Material = Material (in UE4) - This is NOT the same thing as a Texture. This is a graph of mathematics that TELL the Unreal or Maya HOW to display a texture. This adds shine, depth, glowing effects, panning effects, blending effects, all kinds of things.
UV Map & UVing - 3D Coordinates Converted into 2D Coordinates so you know what you’re painting on a texture.
Now that we have a reference to understand what I’m going to tell you next, here we go, onto the fun stuff:

Character’s and props/static meshes share the same first half of the process. You use your modeling program (which you mentioned Maya, so that would be yours in this case) to create your model. From there, you use Maya’s UV-Editing tools to create a UV Map for that character/prop. This is a process of converting 3D space into 2D space. Optionally you can ignore UVing and apply materials per-face/object but that’s not very resourceful, but it is an option. You apply a “material” slot to your model by highlighting faces, or an object and applying a Lambert material of some sort, this is just to tell Maya that you’re using a material here. By default, all objects share a single default Lambert01 material, so if you want to just color the entire object with one material you can do that.

So now we can export the model into UE4. You’ll have to use the FBX exporter plugin for Maya, so if you don’t have that you’ll have to look it up and get it installed. Select your Object and use Export Selection -> Select FBX and you have a bunch of options to play with, defaults is good for now, it’ll take time to learn them all. But they are very useful to look into. Export your object, saving it with a useful name (this will transfer into UE4). Load up UE4, and go into the Content Browser and use the Import Button (right click an empty space or use the New button I believe), and hit Import. Find your object that you exported as an FBX and open it using UE4. It’ll give you a bunch of import options.
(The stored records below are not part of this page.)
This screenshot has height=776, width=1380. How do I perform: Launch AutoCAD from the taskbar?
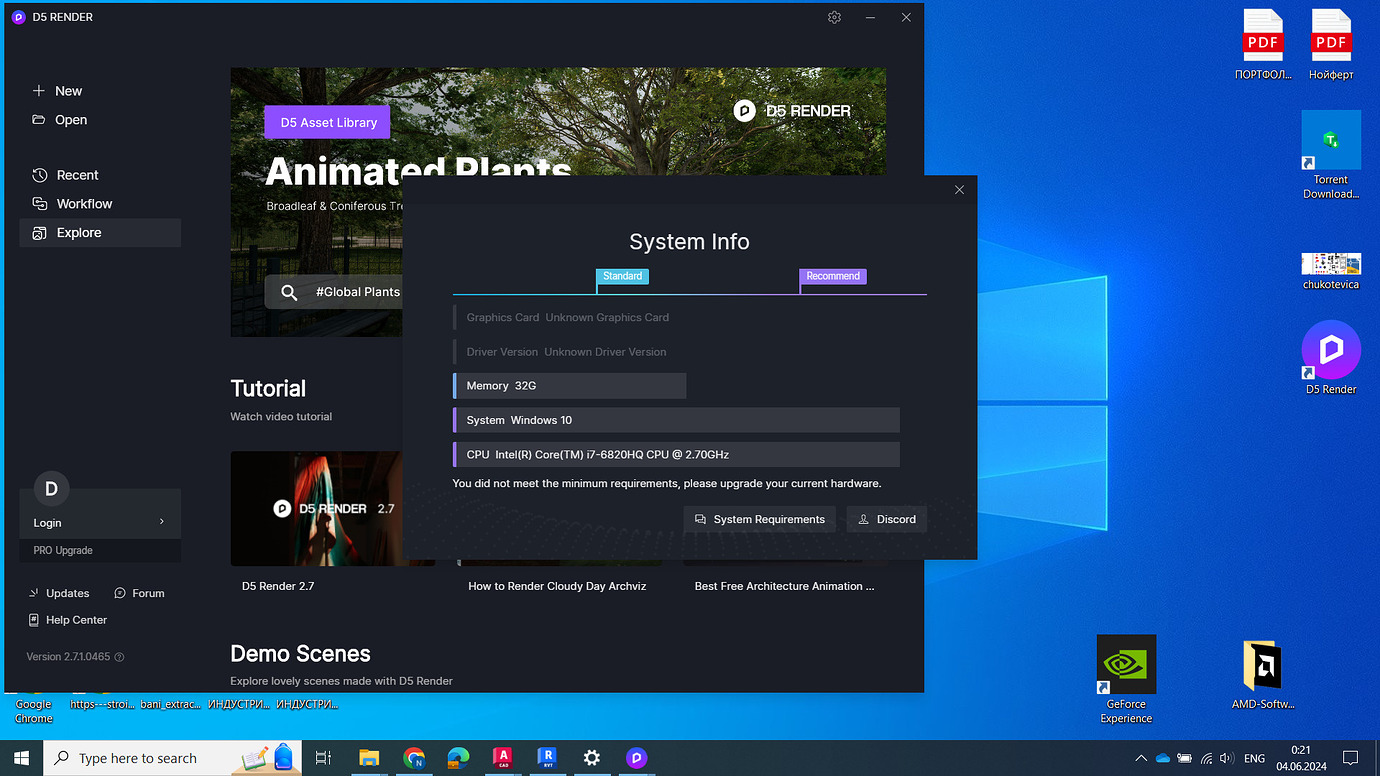pos(502,758)
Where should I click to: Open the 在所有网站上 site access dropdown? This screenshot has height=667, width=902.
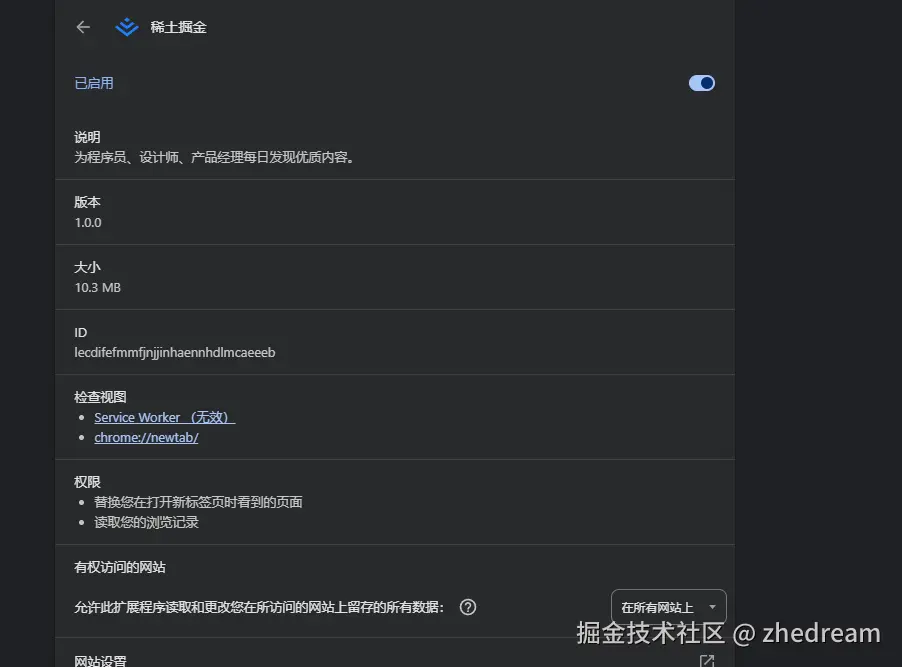click(668, 607)
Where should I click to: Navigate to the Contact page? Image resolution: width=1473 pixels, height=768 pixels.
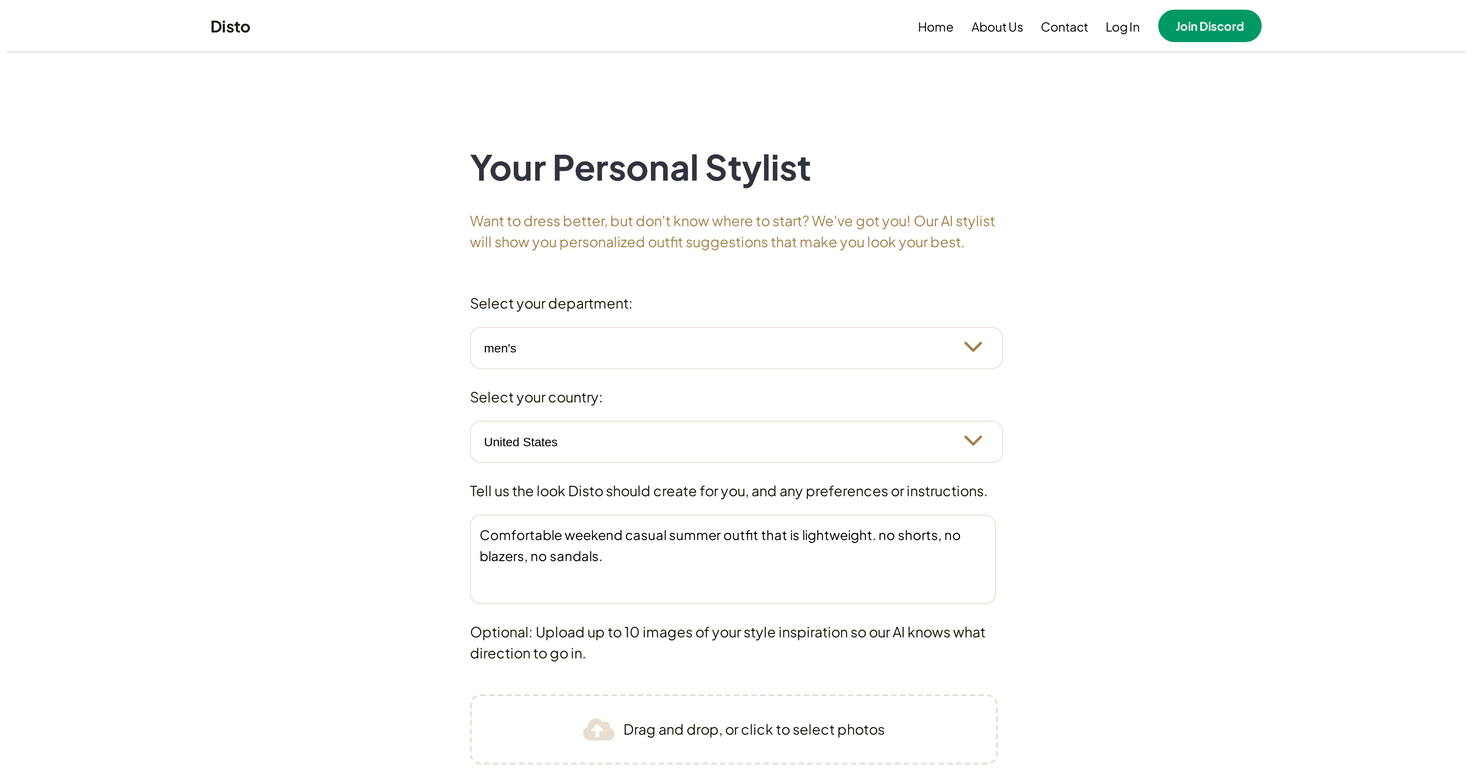[x=1064, y=27]
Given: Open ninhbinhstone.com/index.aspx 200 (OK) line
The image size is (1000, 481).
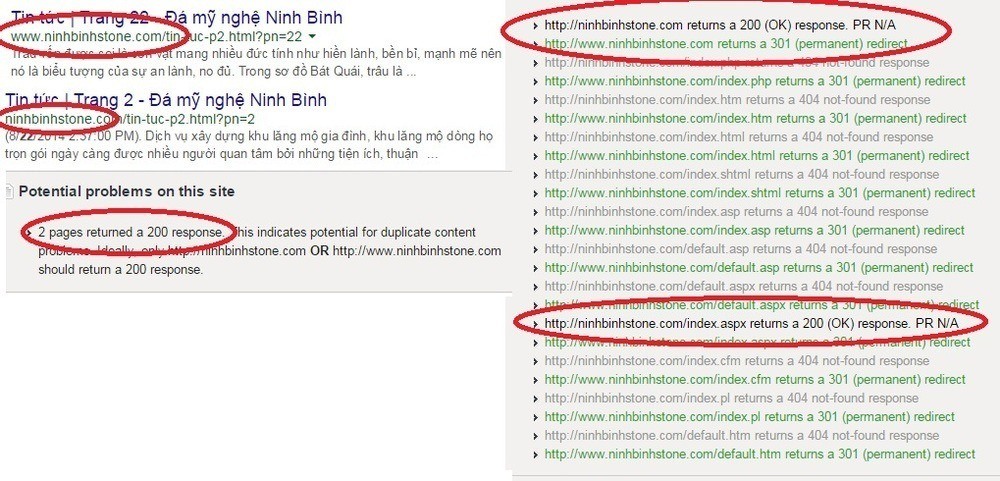Looking at the screenshot, I should (751, 324).
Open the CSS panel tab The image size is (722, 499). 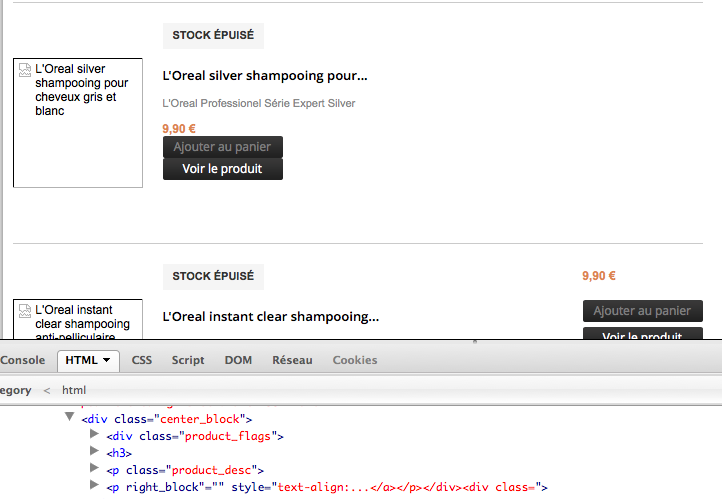click(142, 360)
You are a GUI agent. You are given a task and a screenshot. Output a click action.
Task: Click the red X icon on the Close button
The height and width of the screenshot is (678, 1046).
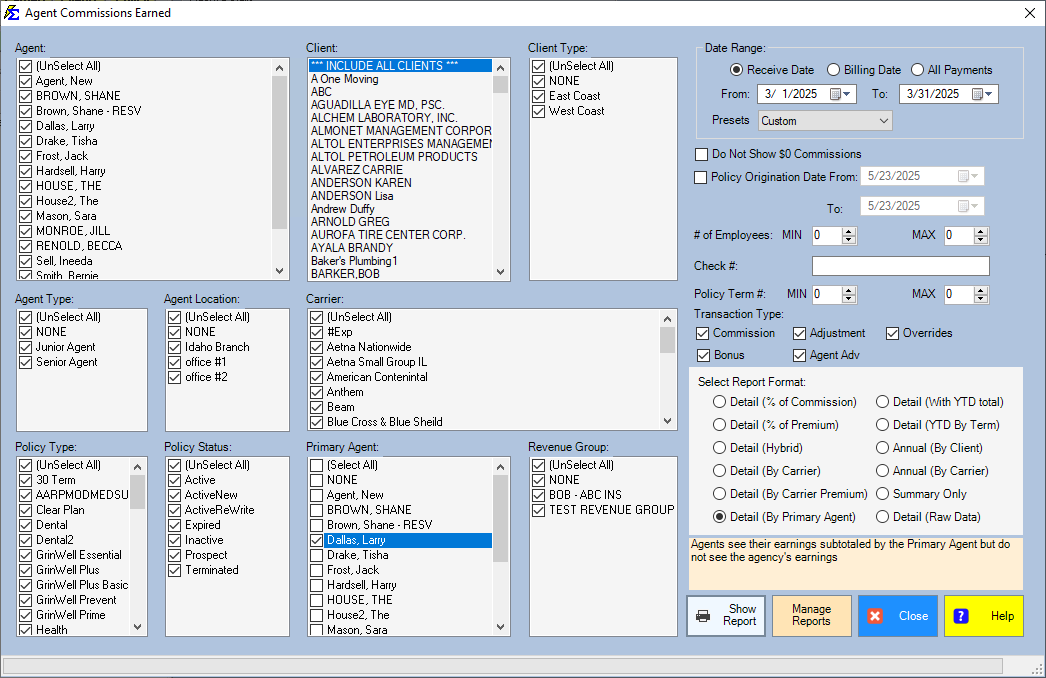click(x=876, y=615)
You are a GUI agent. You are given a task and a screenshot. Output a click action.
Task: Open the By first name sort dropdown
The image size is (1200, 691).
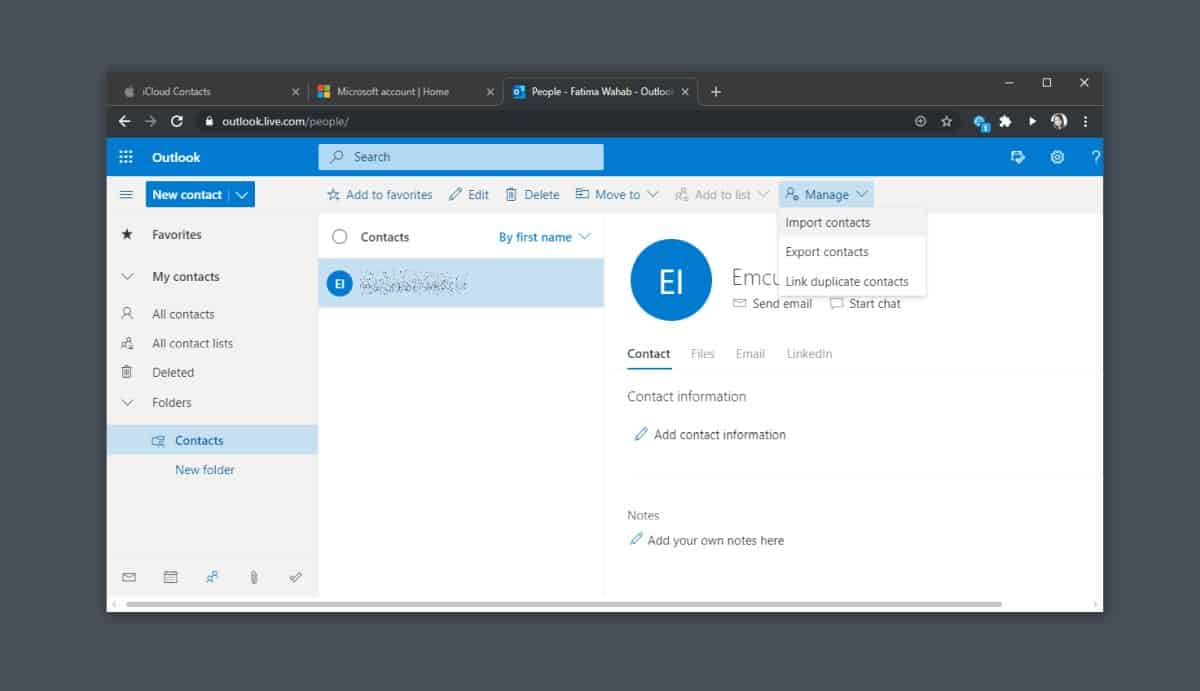coord(545,237)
Now you can import a texture (remember, not the same thing as a material) the same way, and right click it “create material” and it’ll create a material using that texture. You’ll think it’s silly to do that when materials look just like textures, but that’s the default, you can do a bunch of cool stuff inside the material editor once you learn it and it’ll all make sense eventually. Anyways. Go ahead and find your model inside the content browser. By clicking on it, and going into your map editor, you can right click and drag from content browser onto the screen, or right click somewhere to place your model and see it in game!

IF you go back to the content browser, you can double click your object and view it in the preview window, you’ll see there is a material slot, you can click it and assign the material you created earlier (or a random one) to see it applied to the model. Again, UVing is what tells it how a texture looks on a 3D model.

Now! Back to Maya. Add bones, do animations, all that fun stuff. It’s the same thing from where. You animate inside Maya, click on your rig and hit Export again. In the FBX exporter there are a bunch of animation options, mostly “Bake Animation” will export the animations with it. From there you import the same .FBX into UE4, and ther eare “import animation” options. If you already have the model and rig imported, you can unselect “Import Mesh” and “Import Skeleton” and it’ll only do the animations.

And THAT in a nutshell, is the process!

I have two things to say mostly: WOW and thanks!
I mean yeah I knew already that it would be “long, tedious, and a task that requires a lot of experience” and that the answer to my question would also be long so really, thanks!
And wow is because I didn’t expect a lot of people would be willing to write that much to answer me… So yeah, WOW and thanks!
With this I think I can get to work (of learning and gaining exp) :smiley:

That’s what the community is all about! Happy to help!